In a nutshell, a self-identified lesbian slept with a liberal Harvard professor, supposedly fell in love with him, got pregnant, and tried to shame him into leaving his family. The seductress, named Maria-Pia Shuman of France, then teamed up with her co-parent, a transgender female graduate student named Mischa Haider, to accuse Prof. Bruce Hay of rape and sexual harassment, abusing the lack of due process in universities’ Title IX courts.
The family situations in this story will make any sensible person’s head spin. Shuman “co-parents” her two toddlers with her ex-wife along with Haider and Andrew Klein -- Haider’s boyfriend. At first, Hay praised the family as “nearly perfect people,” which NY Mag said, "[C]omposed a striking, distinctly modern portrait.”
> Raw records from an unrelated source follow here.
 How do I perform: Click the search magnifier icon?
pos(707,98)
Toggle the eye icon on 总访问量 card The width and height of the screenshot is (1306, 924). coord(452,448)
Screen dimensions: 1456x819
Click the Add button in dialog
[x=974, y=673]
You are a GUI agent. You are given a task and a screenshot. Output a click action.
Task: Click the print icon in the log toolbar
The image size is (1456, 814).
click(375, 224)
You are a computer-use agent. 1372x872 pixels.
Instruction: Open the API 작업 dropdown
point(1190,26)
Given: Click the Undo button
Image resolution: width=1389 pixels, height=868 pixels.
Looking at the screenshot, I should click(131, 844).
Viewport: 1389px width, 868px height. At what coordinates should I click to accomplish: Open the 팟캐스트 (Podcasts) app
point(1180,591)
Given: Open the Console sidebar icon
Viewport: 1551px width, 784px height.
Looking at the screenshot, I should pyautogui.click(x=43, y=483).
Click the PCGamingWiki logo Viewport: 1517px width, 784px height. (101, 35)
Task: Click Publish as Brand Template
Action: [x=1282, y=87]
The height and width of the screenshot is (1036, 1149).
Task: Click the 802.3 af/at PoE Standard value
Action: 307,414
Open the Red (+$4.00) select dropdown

Hay himself divorced his wife in 1999, but moved back in with his ex-wife in 2004 to raise their children. The relationship was "mostly platonic," but they agreed not to romantically pursue other people while still living together. Hay erroneously believed that “casual flings fell under a tacit don’t-ask-don’t-tell policy” with his ex-wife, which landed him in a nightmare that would quickly ruin his life.
Encompassing pretty much everything wrong with our society, this story checks all the boxes: divorce, depression, erosion of due process, hookup culture, upended family structures, "gender affirmation" surgeries, trans activist fake news, Title IX abuse, punitive litigation procedures, child molestation, ivory tower delusion, identity politics as a religion, deranged cosmopolitanism, and even erectile dysfunction.
The final third of the article revealed that Shuman had run similar legal schemes against other men. Every other story went by the same script: Shuman has a sexual encounter with a man, says he’s the father of her child with no proof, and then accuses him of rape all in an attempt to ruin their lives. Speaking of motives, a text purportedly from Shuman stated, “I just really hate the patriarchy, that’s it.”
The article's antagonists refused to provide a comment, stating that the story conjured “stereotypes and nativist tropes to exact revenge against Mischa Hiader for filing a Title IX complaint against him.” According to Hay, who said he doesn't "blame Harvard for initially taking the side of the women,” Harvard barred him from teaching and forced him to “undergo ‘coaching’ for boundary issues.”
The characters in this story exactly personify what people mean when they talk about coastal elites. The real kicker is that Hay and Haider co-wrote op-eds for The Guardian and The Huffington Post about the need for “anti-discrimination” bathroom bills and to block Gorsuch’s Supreme Court nomination in 2017 during the height of their domestic feud.
These are the ivory tower elites who preach to “deplorable” everyday Americans.